Other photographs of the Secret City show the women’s involvement in the project. We’re talking about the 1940s, so, of course, the scientists in the high ranks were mostly men (which is something that still happens in 2023). As for the women, they were given a heavier load of work for less salary than their male coworkers.
Before hiring the workers, the government prepared a strict hiring procedure that included lie detection tests. This photograph looks almost staged, as if they wanted the whole thing to look cartoonish and suspicious. Were they trying to confuse the spies by going for the opposite of subtlety? Of course, all of these pictures have dark undertones. But there’s something glamorous about them. Something that probably inspired the photographer to study the faces of beautiful people participating in something deadly, a flashy surface to cover up the inhumane results.
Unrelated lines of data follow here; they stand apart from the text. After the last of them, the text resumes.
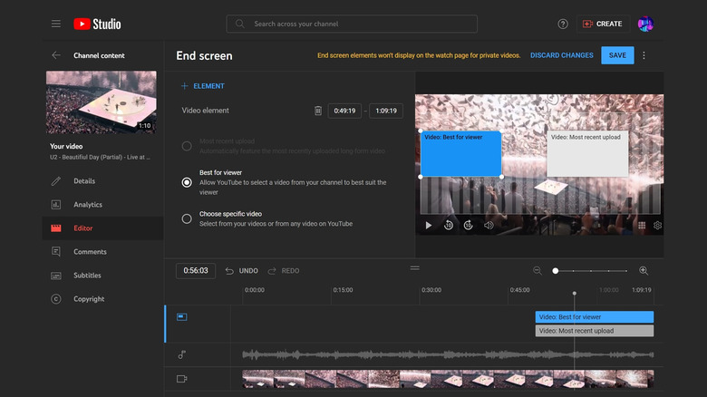Go to Analytics in sidebar
This screenshot has width=707, height=397.
coord(88,205)
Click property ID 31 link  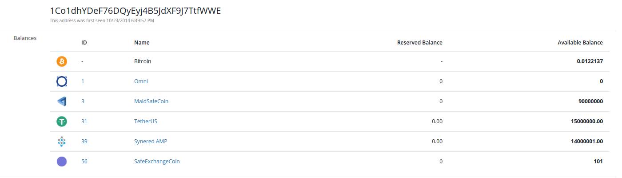(x=84, y=121)
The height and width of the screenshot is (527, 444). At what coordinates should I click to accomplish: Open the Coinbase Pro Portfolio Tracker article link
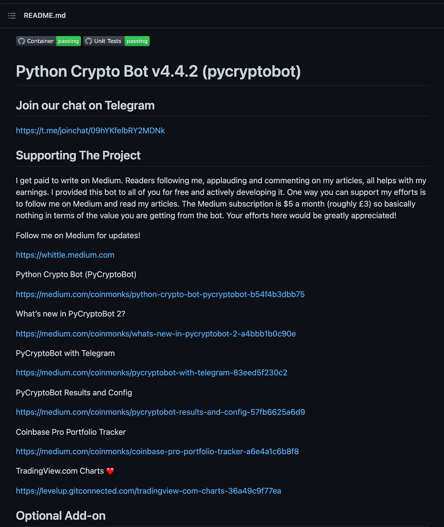(157, 451)
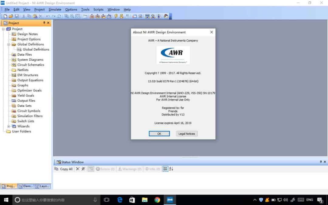This screenshot has width=328, height=205.
Task: Select the Circuit Schematics node icon
Action: pos(14,65)
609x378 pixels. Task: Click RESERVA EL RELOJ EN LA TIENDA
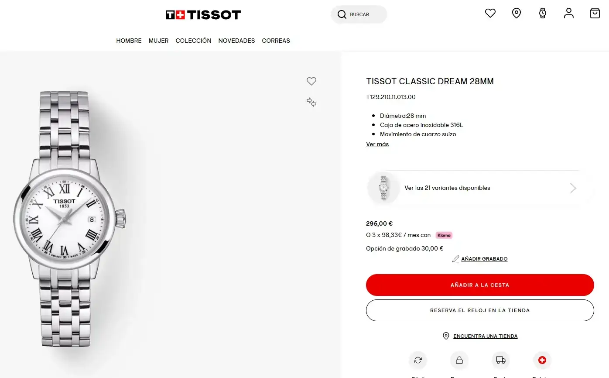click(480, 310)

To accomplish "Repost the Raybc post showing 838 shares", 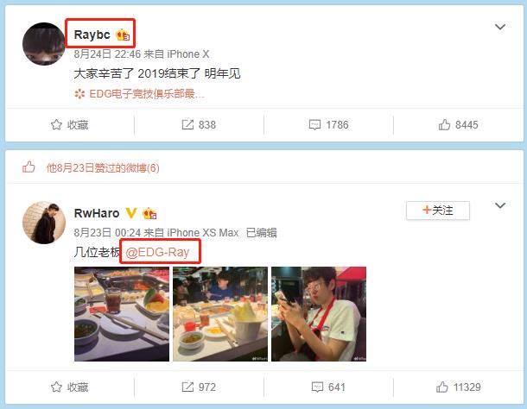I will click(x=199, y=125).
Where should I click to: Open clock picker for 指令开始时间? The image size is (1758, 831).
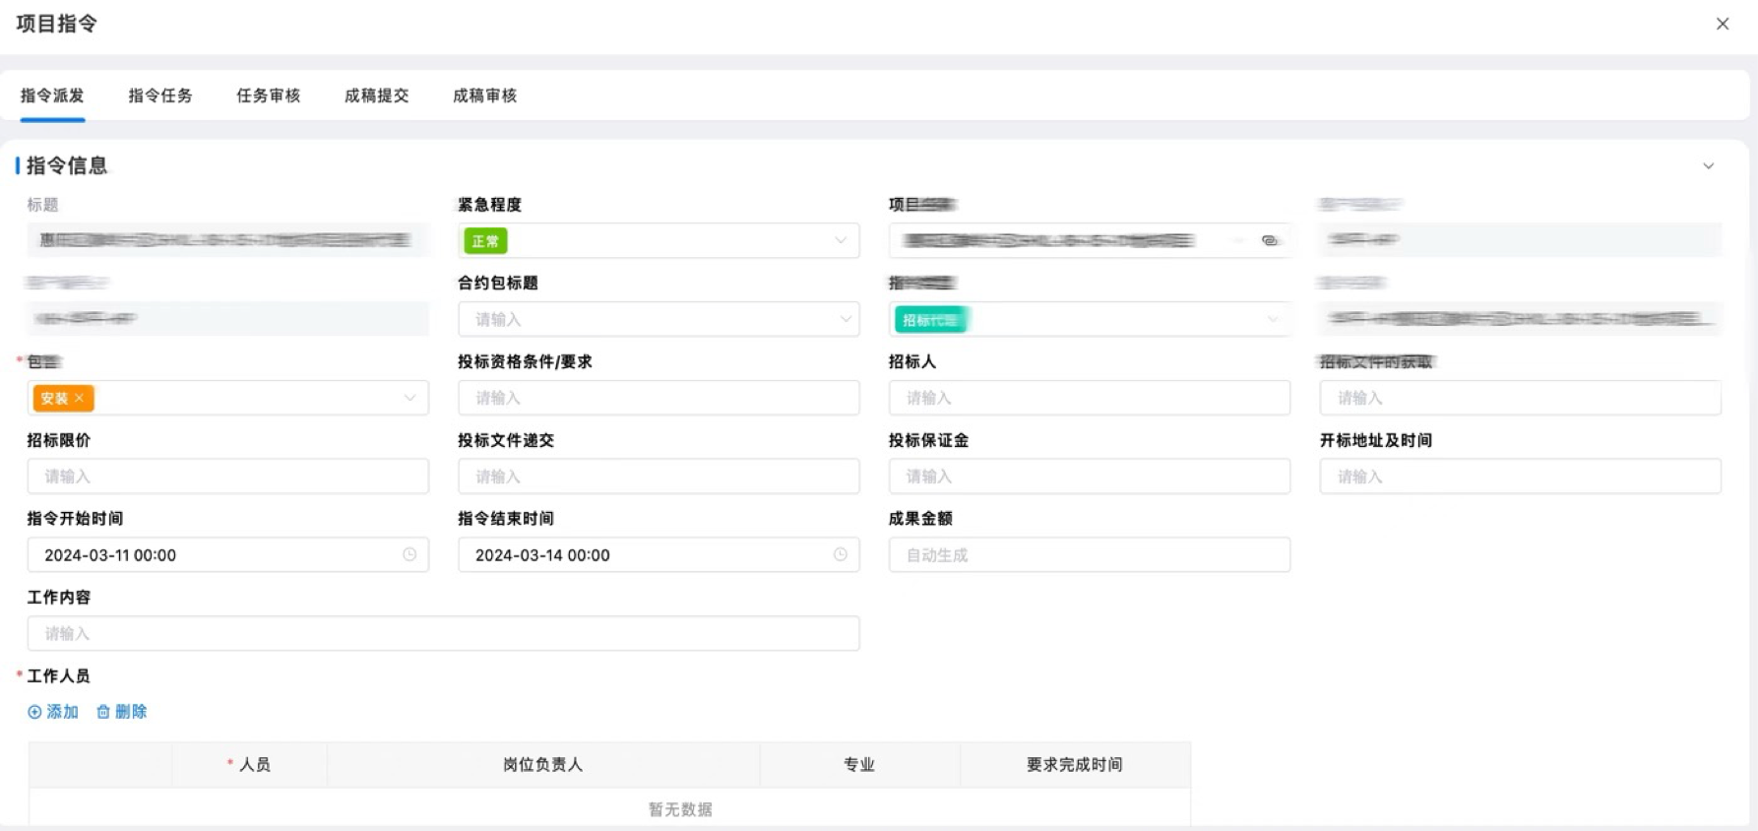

Speaking of subtlety, here’s the propaganda they used to keep the workers and their family’s mouths shut. Menacing messages like this one were all over town on big billboards: “What you see here. What you do here. What you hear here. When you leave here: Let it stay here.” In an almost deserted town where the people only had each other and their work routines, it’s hard to imagine what they would talk about while looking at these intimidating billboards.
These photographs invite us to imagine what would happen if we were to live in these conditions. Just imagine discovering that part of your youth is connected to one of the deadliest and most important events in humanity’s history. How does it feel to be directly involved with the death of so many people? Probably like nothing if you’re in the dark and you don’t really know what you’re doing. To be sure, we’d need to ask the woman who’s sitting in the foreground of this picture. Her name is Gladys Owens and, according to her statement, she realized what her job was almost fifty years later.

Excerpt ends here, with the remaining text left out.